From the March-April 2015 issue of News & Letters
This year is setting a horrible record for the number of Transgender women killed across the U.S. Last year there were 12. This is not an insignificant number, but it pales in comparison with the fact that in January and February of 2015 alone, either seven or eight (depending on whose number you use) Transgender women have already been murdered.
CLIMATE OF VIOLENCE
The murders reflect a systematic climate of violence directed against Transgender women nationwide: in Miami a 46-year-old Latina Trans woman, Kristina Gomez Reinwald, was killed, probably by an acquaintance, although initially the cops and media falsely said she had killed herself; Bri Golec, 22, of Akron, Ohio, was stabbed by her father; Yazmin Vash Payne, 33, of Los Angeles was stabbed by her boyfriend and died in a burning house; Ty Underwood, 24, of North Tyler, Texas, was shot by her boyfriend on Jan. 26; Penny Proud, 21, was killed, allegedly during a robbery in New Orleans on Feb. 19; Taja DeJesus, 36, of San Francisco was stabbed by a male acquaintance on Feb. 1; and Lamia Beard, 30, of Norfolk, Va., was shot by an unknown person on Jan. 17.
What these killings have in common is that they were directed against, with a few exceptions, young Trans women—a majority of whom were women of color—who did not hide that they were Trans. A large number of these murders involved domestic violence.
At a recent LGBTQ conference (the “Q” can stand for “questioning” or “Queer”) in Denver, Colo., the issue of violence against Transgender women of color was widely discussed. The Advocate newspaper has covered these crimes, and the National Coalition of Anti-Violence Programs has called these murders an “alarming, fatal epidemic of violence against transgender and gender-nonconforming women, specifically transgender women of color in the United States.” They also noted that 72% of LGBTQ homicide victims in 2013 were Transgender women, while 67% were Transgender women of color.

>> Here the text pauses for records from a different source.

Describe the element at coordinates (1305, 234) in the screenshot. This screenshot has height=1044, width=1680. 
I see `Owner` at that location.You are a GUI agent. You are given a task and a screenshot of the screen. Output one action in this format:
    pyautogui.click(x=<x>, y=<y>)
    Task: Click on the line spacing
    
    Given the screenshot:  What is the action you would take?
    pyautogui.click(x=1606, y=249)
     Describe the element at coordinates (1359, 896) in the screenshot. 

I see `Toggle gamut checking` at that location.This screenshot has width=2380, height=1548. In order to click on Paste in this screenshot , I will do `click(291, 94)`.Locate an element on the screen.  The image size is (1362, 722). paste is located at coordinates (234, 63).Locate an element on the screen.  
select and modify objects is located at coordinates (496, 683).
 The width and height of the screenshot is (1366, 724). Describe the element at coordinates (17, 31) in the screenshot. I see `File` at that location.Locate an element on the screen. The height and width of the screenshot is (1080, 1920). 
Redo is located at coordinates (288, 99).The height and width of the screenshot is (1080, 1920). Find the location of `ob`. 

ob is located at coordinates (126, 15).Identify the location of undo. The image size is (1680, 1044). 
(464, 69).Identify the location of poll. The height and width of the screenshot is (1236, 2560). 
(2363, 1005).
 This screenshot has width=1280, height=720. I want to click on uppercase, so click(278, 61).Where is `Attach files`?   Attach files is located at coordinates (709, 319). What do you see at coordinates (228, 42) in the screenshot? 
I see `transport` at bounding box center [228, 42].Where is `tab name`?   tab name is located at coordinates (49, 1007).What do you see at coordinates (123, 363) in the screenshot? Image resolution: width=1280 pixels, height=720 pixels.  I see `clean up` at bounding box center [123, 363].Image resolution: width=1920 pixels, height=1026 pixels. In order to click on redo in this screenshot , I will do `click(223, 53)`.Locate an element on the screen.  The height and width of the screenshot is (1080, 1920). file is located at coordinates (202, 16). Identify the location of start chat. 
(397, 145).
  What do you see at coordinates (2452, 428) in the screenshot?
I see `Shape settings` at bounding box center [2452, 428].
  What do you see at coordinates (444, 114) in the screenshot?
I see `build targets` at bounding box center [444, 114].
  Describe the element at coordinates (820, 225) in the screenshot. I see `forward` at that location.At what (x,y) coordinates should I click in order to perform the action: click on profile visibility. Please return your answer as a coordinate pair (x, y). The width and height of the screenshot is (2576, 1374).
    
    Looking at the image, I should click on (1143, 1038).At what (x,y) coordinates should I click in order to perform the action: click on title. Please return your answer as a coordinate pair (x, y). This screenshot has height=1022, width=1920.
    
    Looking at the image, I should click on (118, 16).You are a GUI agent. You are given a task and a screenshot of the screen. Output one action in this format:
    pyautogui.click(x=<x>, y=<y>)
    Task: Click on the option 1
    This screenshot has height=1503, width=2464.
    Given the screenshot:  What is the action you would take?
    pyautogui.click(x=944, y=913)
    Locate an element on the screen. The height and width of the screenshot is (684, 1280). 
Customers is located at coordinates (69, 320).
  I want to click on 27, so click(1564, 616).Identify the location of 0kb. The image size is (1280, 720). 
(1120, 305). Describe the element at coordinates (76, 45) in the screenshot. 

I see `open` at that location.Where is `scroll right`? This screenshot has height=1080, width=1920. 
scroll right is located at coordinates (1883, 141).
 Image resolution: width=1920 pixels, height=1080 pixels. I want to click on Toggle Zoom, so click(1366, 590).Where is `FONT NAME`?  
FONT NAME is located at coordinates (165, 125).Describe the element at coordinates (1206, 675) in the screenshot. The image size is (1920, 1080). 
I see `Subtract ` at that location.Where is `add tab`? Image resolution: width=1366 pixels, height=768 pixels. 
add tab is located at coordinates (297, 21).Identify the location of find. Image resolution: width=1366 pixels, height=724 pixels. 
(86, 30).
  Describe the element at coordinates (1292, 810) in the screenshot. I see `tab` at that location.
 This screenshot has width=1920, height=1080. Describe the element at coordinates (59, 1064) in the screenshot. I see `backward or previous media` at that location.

Local media, in covering these murders, participates in this oppression by referring to the victims as men and using the masculine pronoun in reference to them, although they clearly and strongly identified themselves as women.
—Natalia
Thank you, News & Letters, for publishing two fine articles about the recent terrible tragedies in the Transgender community in the US. It is very important that these stories be told, this news be broadcast as widely as possible. We people must open our eyes to the reality of these occurrences and to what these tragedies mean. We are not living in a world where people are treated like humans. I couldn’t have said it better than Mr. Kelch and Mr. Marx, so I hope very much that all people all over the world will try to create a human world and start this by working: “out a theoretical expression of a human world beginning from their own experiences. ‘Above all,’ Marx continued, ‘we must avoid postulating ‘society’ as an abstraction vis-a-vis the individual. The individual is the social being’” (299).